### WHAT TO DO
Please find every line in the entries below that contains the string "link", and copy it.

┌─ RECORDS PROVIDED

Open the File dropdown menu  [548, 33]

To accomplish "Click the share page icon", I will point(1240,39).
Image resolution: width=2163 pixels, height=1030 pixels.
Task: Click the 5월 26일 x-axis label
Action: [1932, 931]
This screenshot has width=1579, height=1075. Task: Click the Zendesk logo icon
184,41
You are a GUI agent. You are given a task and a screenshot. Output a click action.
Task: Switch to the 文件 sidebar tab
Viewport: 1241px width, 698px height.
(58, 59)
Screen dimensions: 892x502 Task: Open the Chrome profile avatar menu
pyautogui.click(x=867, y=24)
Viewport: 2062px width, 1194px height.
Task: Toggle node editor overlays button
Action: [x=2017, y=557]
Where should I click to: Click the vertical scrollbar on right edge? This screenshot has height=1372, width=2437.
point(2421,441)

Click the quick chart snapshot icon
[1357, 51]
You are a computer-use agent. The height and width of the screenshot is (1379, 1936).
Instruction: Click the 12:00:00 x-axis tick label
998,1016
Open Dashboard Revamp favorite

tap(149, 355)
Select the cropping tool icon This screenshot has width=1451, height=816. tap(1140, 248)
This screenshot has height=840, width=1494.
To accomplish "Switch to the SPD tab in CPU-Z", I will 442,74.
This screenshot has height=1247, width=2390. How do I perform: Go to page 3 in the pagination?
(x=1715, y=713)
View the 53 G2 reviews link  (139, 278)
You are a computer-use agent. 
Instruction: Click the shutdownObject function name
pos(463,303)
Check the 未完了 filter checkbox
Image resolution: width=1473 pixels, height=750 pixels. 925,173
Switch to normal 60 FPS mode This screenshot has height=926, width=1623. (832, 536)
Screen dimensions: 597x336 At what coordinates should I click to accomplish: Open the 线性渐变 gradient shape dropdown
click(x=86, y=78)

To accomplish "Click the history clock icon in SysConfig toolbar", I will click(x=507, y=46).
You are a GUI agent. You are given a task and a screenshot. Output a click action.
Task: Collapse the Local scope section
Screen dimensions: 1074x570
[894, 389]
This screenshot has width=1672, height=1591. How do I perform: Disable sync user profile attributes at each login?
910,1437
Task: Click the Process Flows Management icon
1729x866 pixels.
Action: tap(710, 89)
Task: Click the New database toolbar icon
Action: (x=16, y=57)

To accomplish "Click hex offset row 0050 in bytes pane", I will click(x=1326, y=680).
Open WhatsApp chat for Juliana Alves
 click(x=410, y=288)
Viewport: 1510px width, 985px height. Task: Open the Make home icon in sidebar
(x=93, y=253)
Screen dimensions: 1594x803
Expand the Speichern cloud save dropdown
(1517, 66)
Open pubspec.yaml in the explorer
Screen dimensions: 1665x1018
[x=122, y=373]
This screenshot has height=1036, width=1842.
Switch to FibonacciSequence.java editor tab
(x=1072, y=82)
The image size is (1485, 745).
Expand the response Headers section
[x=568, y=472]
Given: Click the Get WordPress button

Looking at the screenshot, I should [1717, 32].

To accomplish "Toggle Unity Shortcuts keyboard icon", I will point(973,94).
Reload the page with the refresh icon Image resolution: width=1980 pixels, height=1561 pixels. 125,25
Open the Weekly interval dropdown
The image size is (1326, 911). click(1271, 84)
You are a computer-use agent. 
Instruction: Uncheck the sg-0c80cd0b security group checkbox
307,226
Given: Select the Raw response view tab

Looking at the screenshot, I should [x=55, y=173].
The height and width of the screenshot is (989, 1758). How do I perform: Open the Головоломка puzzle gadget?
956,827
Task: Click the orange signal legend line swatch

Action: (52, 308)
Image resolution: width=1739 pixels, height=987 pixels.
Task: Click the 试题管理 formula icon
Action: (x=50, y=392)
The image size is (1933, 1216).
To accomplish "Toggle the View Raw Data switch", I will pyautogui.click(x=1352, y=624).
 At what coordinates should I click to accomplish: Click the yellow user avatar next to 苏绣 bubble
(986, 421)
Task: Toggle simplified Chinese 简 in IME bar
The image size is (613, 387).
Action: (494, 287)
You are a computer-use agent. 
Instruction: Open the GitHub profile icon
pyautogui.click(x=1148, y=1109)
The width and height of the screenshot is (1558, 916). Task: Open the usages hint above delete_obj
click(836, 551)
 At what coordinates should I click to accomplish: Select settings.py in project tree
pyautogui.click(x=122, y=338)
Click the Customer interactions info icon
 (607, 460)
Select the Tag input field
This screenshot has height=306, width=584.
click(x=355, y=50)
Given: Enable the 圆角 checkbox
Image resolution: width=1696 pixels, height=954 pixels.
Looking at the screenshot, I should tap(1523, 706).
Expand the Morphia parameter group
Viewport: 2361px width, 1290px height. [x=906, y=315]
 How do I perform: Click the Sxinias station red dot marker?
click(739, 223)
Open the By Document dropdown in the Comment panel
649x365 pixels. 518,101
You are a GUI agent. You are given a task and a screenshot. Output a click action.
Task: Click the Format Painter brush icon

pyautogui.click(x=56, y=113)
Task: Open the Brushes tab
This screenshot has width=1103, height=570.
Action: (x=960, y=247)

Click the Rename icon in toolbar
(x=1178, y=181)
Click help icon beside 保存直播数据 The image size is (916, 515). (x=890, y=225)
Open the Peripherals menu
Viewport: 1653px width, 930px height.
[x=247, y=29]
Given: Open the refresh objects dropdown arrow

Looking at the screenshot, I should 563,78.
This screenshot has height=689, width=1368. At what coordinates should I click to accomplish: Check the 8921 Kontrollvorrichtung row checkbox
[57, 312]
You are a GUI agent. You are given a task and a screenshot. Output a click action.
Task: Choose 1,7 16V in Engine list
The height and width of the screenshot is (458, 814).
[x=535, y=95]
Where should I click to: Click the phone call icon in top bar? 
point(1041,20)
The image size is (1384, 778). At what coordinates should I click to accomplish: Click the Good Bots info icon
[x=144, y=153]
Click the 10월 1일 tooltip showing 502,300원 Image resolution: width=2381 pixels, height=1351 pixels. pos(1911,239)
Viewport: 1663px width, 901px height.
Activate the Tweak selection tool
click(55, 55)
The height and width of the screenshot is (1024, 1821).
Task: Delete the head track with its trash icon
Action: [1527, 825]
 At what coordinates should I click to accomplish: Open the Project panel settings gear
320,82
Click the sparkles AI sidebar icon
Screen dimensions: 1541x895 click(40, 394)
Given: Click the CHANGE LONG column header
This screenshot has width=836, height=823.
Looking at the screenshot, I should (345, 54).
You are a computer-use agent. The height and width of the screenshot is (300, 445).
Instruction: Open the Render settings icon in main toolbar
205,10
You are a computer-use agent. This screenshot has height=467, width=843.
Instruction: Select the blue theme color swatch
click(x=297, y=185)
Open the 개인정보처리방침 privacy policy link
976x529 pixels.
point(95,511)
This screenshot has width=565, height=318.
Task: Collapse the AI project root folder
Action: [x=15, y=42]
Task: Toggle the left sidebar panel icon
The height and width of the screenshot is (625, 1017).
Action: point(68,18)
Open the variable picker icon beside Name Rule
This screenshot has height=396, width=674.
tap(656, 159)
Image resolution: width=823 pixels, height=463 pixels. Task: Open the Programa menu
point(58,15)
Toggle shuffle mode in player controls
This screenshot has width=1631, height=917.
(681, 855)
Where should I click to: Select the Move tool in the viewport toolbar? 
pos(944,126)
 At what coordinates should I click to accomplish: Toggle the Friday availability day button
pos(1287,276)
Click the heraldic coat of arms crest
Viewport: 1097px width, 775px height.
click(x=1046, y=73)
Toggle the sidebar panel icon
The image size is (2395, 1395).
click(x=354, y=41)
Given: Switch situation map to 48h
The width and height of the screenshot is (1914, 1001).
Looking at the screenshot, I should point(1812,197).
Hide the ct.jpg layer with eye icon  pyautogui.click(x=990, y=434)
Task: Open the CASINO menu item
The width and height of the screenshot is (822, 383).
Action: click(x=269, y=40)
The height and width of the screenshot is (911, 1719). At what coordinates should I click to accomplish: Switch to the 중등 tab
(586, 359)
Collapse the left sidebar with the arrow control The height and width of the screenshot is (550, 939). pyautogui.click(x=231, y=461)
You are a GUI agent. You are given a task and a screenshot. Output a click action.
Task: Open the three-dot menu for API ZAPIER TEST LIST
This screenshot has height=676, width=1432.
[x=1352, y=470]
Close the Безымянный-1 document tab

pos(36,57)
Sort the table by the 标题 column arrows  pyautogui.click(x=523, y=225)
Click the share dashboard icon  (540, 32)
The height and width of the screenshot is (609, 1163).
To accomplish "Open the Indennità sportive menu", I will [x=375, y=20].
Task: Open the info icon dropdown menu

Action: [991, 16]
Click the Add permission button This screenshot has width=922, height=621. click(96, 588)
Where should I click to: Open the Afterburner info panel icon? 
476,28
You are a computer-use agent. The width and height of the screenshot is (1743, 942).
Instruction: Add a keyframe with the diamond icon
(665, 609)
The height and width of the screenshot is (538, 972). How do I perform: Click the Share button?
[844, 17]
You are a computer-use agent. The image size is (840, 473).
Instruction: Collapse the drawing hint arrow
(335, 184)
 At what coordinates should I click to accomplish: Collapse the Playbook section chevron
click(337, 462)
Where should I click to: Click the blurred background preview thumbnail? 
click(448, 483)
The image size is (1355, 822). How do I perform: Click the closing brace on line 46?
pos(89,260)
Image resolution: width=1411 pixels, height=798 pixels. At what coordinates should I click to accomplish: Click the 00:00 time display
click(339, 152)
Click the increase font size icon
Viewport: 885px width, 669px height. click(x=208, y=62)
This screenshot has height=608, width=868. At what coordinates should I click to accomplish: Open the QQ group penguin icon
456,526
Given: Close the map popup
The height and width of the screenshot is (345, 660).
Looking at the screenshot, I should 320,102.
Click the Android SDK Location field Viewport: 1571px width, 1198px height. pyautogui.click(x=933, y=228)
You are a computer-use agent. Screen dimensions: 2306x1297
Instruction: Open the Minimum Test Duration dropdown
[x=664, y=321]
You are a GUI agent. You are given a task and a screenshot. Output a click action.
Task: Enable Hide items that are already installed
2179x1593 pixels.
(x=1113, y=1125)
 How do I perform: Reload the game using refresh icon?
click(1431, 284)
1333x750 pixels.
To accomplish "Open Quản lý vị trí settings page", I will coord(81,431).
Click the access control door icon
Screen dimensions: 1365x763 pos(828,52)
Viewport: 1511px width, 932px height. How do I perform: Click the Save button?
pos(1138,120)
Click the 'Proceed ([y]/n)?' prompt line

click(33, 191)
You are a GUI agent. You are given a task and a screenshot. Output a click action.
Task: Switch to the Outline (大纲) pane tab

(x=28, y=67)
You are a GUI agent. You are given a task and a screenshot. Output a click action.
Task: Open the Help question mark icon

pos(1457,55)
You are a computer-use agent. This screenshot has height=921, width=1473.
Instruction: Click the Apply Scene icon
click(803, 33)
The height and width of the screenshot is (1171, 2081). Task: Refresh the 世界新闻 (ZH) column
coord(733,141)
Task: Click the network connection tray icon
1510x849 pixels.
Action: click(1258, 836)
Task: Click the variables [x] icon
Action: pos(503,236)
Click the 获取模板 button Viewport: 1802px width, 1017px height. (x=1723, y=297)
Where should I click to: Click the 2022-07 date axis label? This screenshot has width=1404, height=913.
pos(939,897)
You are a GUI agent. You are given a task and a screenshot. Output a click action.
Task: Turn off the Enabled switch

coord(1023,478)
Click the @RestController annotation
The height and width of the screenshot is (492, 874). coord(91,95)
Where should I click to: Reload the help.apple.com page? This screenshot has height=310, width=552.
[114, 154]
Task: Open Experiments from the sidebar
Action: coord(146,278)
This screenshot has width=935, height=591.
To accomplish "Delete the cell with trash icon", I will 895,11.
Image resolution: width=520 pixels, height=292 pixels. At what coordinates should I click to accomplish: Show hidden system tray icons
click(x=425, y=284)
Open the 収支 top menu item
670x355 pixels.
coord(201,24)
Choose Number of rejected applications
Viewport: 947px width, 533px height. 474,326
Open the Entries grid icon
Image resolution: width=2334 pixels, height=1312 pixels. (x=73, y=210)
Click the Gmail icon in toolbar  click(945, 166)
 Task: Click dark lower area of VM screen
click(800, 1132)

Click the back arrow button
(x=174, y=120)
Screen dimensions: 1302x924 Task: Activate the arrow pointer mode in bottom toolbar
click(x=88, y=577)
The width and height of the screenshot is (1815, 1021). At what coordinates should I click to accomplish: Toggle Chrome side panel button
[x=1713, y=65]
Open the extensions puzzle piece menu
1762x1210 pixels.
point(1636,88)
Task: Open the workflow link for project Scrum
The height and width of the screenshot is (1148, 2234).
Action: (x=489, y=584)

└─

### COMPLETED EXERCISE
View the 53 G2 reviews link  (139, 278)
Open the 개인정보처리방침 privacy policy link
Task: Open the workflow link for project Scrum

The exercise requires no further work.